R/est.mean.2g.R
In metaquant: Estimating Means, Standard Deviations and Visualising Distributions using Quantiles

Documented in est.mean.2g

#' Estimating Sample Means of Two Groups using Quantiles 
#'
#' @description
#' This function estimates the sample means from a two group study presenting quantile summary measures with the sample size (\eqn{n}). 
#' The quantile summaries of each group can fall into one of the following categories:
#' \itemize{
#'   \item \eqn{S_1}: \{ minimum, median, maximum \} 
#'   \item \eqn{S_2}: \{ first quartile, median, third quartile \}
#'   \item \eqn{S_3}: \{ minimum, first quartile, median, third quartile, maximum \}
#' }
#'
#' The \code{est.mean.2g} function uses a novel quantile-based distribution methods for estimating sample mean for two groups such as 'Treatment' and 'Control' (De Livera et al., 2024). 
#' The method is based on the following quantile-based distributions for 
#' estimating sample means:
#' \itemize{
#'   \item Generalized Lambda Distribution (GLD) for estimating sample means using 
#'         5-number summaries (\eqn{S_3}).
#'   \item Skew Logistic Distribution (SLD) for estimating sample means using 
#'         3-number summaries (\eqn{S_1} and \eqn{S_2}).
#' }
#' 
#' @usage
#' est.mean.2g(
#'    min.g1 = NULL, 
#'    q1.g1 = NULL, 
#'    med.g1 = NULL, 
#'    q3.g1 = NULL, 
#'    max.g1 = NULL,
#'    min.g2 = NULL, 
#'    q1.g2 = NULL, 
#'    med.g2 = NULL, 
#'    q3.g2 = NULL, 
#'    max.g2 = NULL,
#'    n.g1, 
#'    n.g2, 
#'    opt = TRUE
#' )
#'
#' @param min.g1 numeric value representing the sample minimum of group 1.
#' @param q1.g1 numeric value representing the first quartile of group 1.
#' @param med.g1 numeric value representing the median of group 1.
#' @param q3.g1 numeric value representing the third quartile of group 1.
#' @param max.g1 numeric value representing the sample maximum of group 1.
#' @param min.g2 numeric value representing the sample minimum of group 2.
#' @param q1.g2 numeric value representing the first quartile of group 2.
#' @param med.g2 numeric value representing the median of group 2.
#' @param q3.g2 numeric value representing the third quartile of group 2.
#' @param max.g2 numeric value representing the sample maximum of group 2.
#' @param n.g1 numeric value specifying the sample size of group 1.
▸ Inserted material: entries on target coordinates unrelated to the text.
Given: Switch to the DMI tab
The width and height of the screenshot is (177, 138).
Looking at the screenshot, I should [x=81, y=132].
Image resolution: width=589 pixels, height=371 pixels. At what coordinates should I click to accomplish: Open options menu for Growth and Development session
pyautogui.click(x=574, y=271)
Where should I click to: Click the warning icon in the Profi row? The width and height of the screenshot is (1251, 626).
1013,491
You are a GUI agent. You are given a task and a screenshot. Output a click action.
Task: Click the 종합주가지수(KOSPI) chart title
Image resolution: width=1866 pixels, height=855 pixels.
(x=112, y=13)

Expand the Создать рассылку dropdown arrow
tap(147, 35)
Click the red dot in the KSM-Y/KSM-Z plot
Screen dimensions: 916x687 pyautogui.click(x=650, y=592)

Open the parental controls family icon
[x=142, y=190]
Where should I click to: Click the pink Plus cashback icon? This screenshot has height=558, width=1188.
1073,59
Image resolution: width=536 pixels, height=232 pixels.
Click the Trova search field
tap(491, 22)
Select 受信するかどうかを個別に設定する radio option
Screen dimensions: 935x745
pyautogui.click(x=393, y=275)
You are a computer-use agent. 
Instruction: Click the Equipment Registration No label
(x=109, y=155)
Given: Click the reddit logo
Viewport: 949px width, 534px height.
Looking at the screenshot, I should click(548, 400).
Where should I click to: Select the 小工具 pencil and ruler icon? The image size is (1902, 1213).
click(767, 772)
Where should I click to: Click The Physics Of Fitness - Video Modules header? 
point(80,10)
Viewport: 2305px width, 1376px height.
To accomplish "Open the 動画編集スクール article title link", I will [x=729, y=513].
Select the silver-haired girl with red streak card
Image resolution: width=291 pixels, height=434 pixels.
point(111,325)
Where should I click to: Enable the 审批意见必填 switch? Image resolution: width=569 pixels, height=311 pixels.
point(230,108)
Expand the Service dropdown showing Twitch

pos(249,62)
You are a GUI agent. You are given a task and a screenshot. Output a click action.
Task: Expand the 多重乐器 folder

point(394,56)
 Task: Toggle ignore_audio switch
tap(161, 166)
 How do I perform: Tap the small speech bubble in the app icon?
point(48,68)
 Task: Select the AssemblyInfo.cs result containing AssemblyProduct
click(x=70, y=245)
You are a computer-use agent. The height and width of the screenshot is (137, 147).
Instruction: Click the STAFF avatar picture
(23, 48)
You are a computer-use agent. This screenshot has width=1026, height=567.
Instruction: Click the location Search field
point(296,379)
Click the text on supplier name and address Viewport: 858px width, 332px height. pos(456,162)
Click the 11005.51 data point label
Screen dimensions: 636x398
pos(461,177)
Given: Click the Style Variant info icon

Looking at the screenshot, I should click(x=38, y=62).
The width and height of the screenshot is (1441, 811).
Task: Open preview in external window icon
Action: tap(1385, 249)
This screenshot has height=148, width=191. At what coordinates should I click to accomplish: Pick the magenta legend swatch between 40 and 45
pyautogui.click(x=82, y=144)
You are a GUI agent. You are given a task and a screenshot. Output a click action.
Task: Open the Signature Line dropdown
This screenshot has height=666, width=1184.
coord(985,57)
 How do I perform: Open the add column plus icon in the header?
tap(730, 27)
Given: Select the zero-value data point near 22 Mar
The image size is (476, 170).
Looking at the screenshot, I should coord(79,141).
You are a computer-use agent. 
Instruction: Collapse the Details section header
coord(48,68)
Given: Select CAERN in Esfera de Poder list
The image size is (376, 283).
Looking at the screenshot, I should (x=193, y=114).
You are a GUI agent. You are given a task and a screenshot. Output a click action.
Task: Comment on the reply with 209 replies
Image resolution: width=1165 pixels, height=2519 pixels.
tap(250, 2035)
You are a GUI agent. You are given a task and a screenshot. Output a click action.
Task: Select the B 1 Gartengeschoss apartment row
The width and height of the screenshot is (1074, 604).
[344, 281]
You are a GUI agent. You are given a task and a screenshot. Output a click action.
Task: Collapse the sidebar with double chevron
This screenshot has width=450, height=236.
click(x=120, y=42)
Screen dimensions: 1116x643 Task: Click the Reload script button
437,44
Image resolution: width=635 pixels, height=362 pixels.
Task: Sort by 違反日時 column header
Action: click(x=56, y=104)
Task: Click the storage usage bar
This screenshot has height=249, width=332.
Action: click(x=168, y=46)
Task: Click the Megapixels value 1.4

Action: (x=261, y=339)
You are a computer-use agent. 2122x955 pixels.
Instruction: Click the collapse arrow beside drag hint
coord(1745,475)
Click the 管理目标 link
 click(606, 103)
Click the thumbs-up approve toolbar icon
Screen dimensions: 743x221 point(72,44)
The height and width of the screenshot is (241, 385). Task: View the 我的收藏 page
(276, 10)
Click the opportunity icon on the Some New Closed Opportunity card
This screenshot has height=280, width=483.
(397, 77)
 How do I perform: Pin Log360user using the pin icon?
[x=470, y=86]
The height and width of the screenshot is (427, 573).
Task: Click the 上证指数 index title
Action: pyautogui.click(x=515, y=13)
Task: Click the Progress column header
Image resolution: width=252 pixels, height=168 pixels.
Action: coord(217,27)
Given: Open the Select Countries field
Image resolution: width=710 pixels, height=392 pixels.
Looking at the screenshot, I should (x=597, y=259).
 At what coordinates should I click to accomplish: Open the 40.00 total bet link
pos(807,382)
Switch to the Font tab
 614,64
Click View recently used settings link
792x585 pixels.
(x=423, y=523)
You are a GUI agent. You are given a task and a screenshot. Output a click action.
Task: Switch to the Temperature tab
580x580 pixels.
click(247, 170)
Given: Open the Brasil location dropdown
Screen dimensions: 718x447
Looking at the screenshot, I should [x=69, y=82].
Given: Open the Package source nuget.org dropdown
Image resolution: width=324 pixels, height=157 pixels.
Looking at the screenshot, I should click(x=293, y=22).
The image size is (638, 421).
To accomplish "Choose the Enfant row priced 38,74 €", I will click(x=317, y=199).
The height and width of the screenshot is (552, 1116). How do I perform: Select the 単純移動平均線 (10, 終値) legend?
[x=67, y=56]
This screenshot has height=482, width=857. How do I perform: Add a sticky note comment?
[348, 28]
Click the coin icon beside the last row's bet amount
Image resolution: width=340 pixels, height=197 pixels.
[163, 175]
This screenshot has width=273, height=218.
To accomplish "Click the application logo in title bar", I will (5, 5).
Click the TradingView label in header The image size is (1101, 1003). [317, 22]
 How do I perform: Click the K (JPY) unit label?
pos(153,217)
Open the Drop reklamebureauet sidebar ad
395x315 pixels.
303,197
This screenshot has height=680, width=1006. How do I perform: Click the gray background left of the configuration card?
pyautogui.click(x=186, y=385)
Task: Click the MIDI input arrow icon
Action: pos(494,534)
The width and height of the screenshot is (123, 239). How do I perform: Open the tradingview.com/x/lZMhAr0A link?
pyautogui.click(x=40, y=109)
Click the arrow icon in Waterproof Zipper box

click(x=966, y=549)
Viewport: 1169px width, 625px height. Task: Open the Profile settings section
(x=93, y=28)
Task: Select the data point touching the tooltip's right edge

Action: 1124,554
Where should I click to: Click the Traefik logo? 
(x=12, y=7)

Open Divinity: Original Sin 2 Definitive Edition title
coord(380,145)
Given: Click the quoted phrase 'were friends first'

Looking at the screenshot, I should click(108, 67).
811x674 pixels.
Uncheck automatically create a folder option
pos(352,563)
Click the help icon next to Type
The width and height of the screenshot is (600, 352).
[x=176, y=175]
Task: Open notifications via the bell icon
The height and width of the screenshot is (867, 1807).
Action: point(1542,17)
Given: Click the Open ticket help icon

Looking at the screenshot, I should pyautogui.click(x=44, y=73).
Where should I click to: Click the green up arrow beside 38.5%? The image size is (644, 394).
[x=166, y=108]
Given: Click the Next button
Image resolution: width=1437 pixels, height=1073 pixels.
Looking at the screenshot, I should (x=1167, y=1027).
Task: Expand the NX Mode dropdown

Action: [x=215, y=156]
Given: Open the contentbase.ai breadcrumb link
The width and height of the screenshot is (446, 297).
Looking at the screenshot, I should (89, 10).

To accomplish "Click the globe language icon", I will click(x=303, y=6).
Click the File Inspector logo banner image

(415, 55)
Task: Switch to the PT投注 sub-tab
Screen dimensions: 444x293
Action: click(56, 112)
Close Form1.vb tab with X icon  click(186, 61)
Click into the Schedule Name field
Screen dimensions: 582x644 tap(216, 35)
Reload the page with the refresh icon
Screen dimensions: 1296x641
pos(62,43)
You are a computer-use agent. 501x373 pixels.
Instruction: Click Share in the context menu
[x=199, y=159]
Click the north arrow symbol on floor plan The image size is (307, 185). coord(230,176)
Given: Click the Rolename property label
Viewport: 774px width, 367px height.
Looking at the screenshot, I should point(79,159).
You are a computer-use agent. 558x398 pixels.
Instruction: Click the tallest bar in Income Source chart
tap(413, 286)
#' @param n.g2 numeric value specifying the sample size of group 2.
#' @param opt logical value indicating whether to apply the optimization step in estimating 
#'      the parameters of GLD or SLD. Default is \code{TRUE}.
#'
#' @details
#' The \code{est.mean.2g} function implement the methods proposed by De Livera et al. (2024) for the two group case by incorporating shared information across the two groups 
#' to improve the accuracy of the  estimates.
#' 
#' The generalised lambda distribution (GLD) is a four parameter family of distributions defined by its quantile function under the FKML parameterisation (Freimer et al., 1988).
#' De Livera et al. propose that the GLD quantlie function can be used to approximate a sample's distribution using 5-point summaries (\eqn{S_3}). 
#' The four parameters of GLD quantile function include: a location parameter (\eqn{\lambda_1}), an inverse scale parameter (\eqn{\lambda_2}>0), and two shape parameters (\eqn{\lambda_3} and \eqn{\lambda_4}).
#' The \code{est.mean.sld.2g} function considers the case where the underlying distribution in each group has 
#' the same shape  (i.e., common \eqn{\lambda_3} and \eqn{\lambda_4}), and differ only in location and scale. Weights are used in the optimisation step in estimating 
#' \eqn{\lambda_3} and \eqn{\lambda_4} to put more emphasis on the group with the larger sample size.
#' 
#' The quantile-based skew logistic distribution (SLD), introduced by Gilchrist (2000) and further modified by van Staden and King (2015) 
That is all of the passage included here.